Der verlorene Frühling.

Erst warteten wir auf den Winter, der dann doch nicht kam. Dann sehnten wir den Frühling herbei. Erst war es lange trocken, dann regnete es, der Wind zersauste so manch mühsam frisierten Frauenkopf und frisch gescheiteltes Jünglinghaar. Später wurde es warm und plötzlich wieder kalt. Es schien, als wäre Petrus das Rezept für den Frühling verloren gegangen.

Die Vögel fingen bereits an, ihre Nester zu bauen, legten aber, verwirrt durch die Wetterkapriolen, einen Baustopp ein. Doch kaum blinzelte die Sonne zwischen den Wolken hervor, zwitscherten sie wieder ihre Liebeslieder.
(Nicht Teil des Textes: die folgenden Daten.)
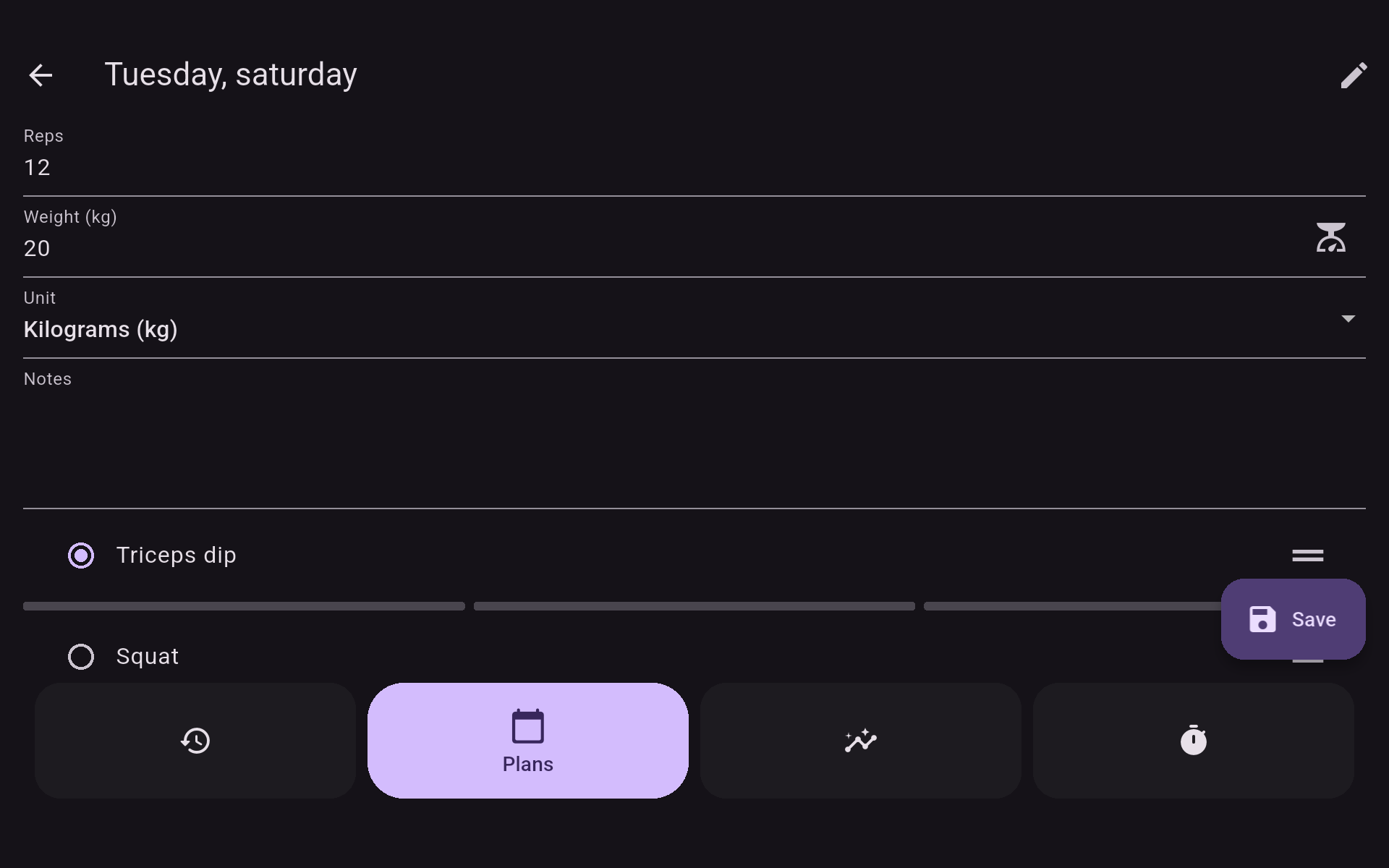Image resolution: width=1389 pixels, height=868 pixels.
Task: Click the floppy disk Save icon
Action: click(1262, 619)
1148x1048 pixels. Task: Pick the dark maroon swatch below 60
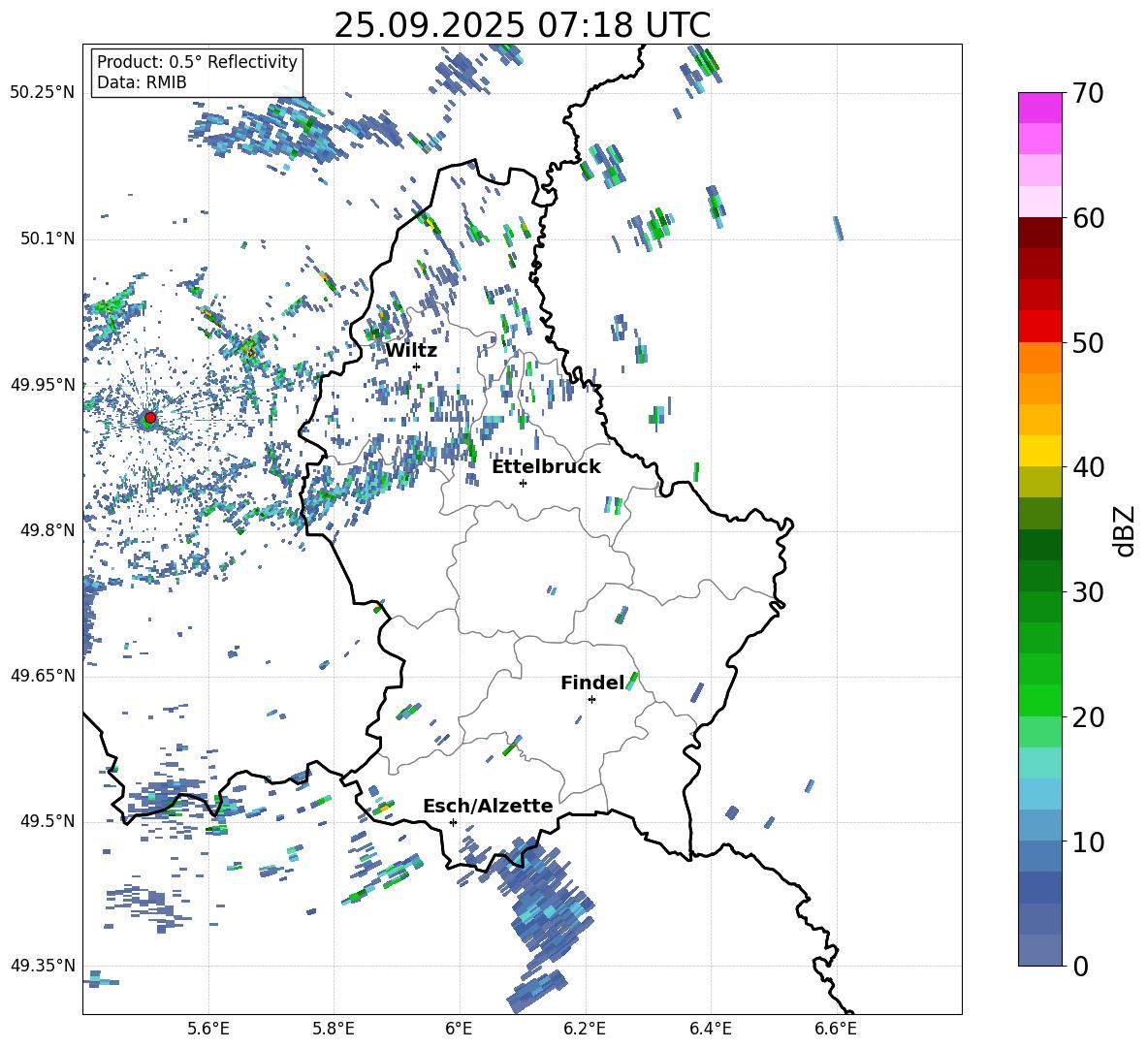1040,232
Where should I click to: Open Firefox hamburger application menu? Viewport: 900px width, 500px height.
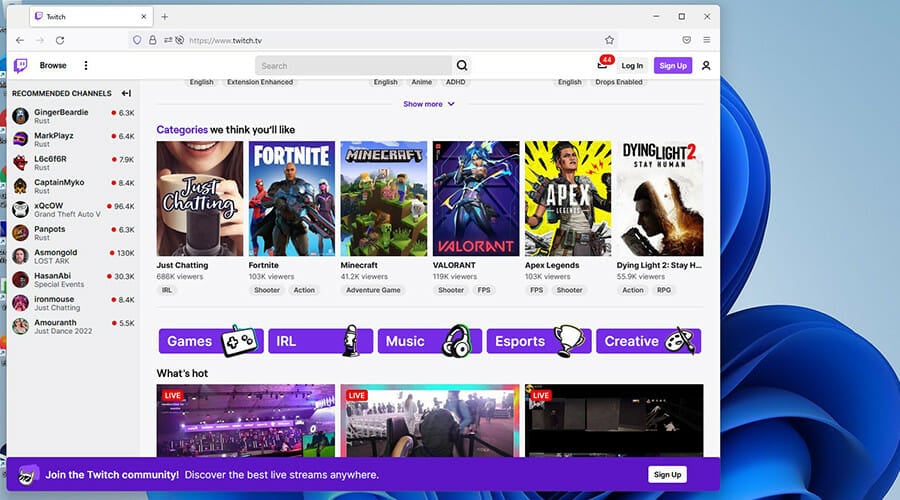click(707, 40)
Jede Vogelart für sich und das schon sehr zeitig in der Frühe. Ein regelrechtes Krachkonzert, bei dem wir Menschen uns wünschen, der Dirigent möge aus seinen Winterschlaf erwachen. Dennoch lauschen wir voller Vorfreude den Frühlingsliedern der heimischen Vögel. Verkünden sie doch den Beginn der warmen Jahreszeit.
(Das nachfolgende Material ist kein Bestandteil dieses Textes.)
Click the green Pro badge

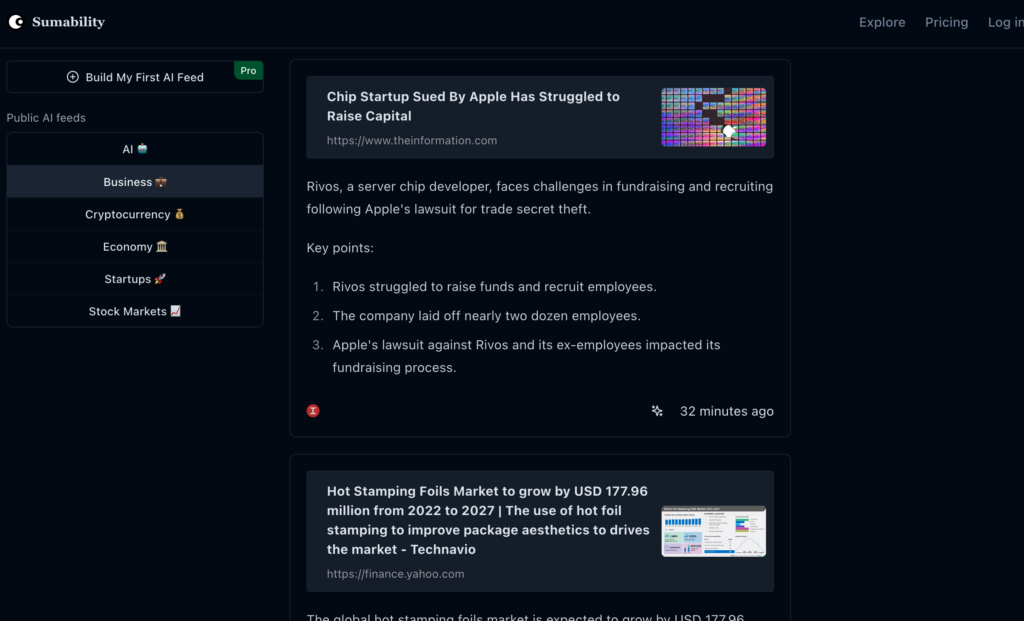click(x=248, y=70)
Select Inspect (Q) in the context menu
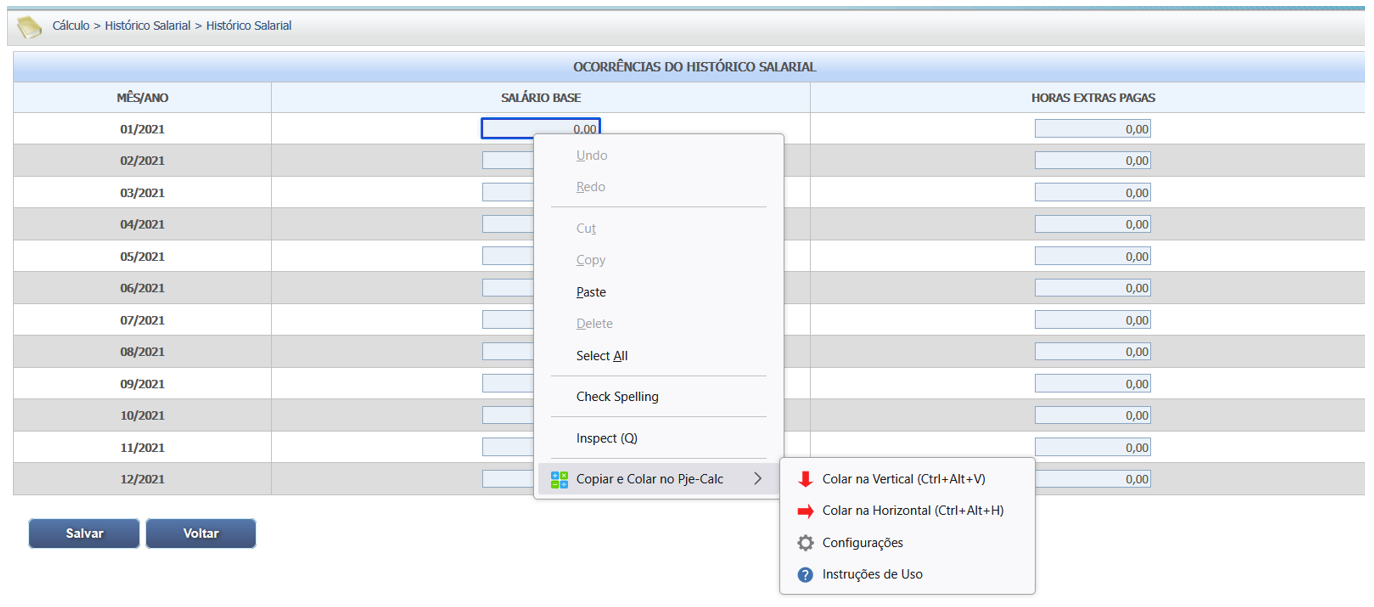 pyautogui.click(x=606, y=438)
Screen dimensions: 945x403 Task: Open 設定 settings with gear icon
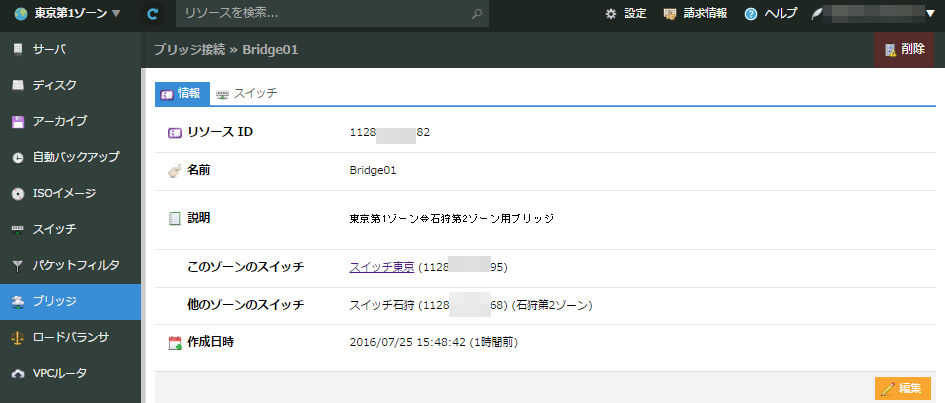(x=626, y=14)
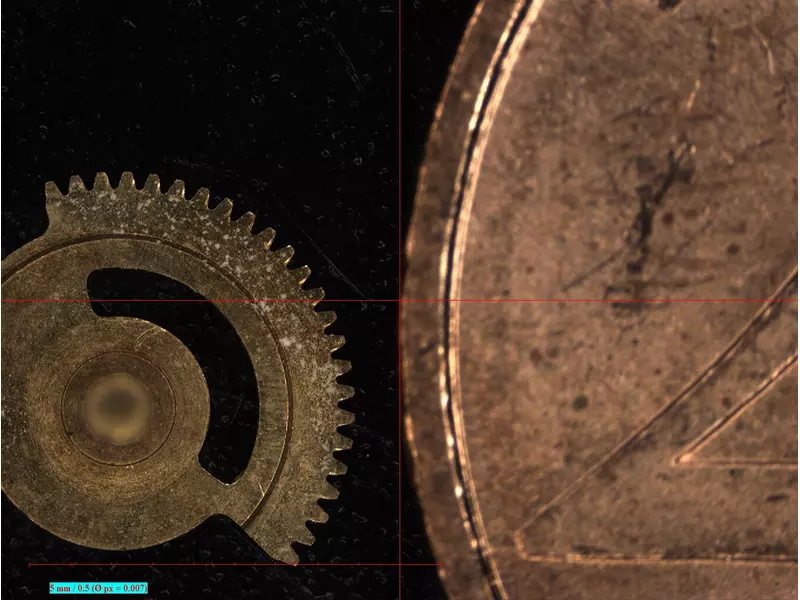The width and height of the screenshot is (800, 600).
Task: Click the topmost tooth of the brass gear
Action: pos(101,180)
Nach ein paar warmen Tagen strotzt der Apfelbaum voller Saft. Dann kommen die Stieglitze und picken die saftigen Blütenknospen ab. Nach dem Fressen fliegen sie mit einem Sack voller Septemberäpfel in ihren Bäuchen davon. Dabei zwitschern sie, als wäre jede verspeiste Blüte die Note eines fröhlichen Frühlingsliedes.

Während ich noch wehmütig an die geschmälerte Apfelernte denke, lässt sich keine zwei Meter vor mir ein Tagpfauenauge auf dem Weg nieder. Nun bin ich gewiss: Petrus hat das Rezept für den Frühling doch noch gefunden.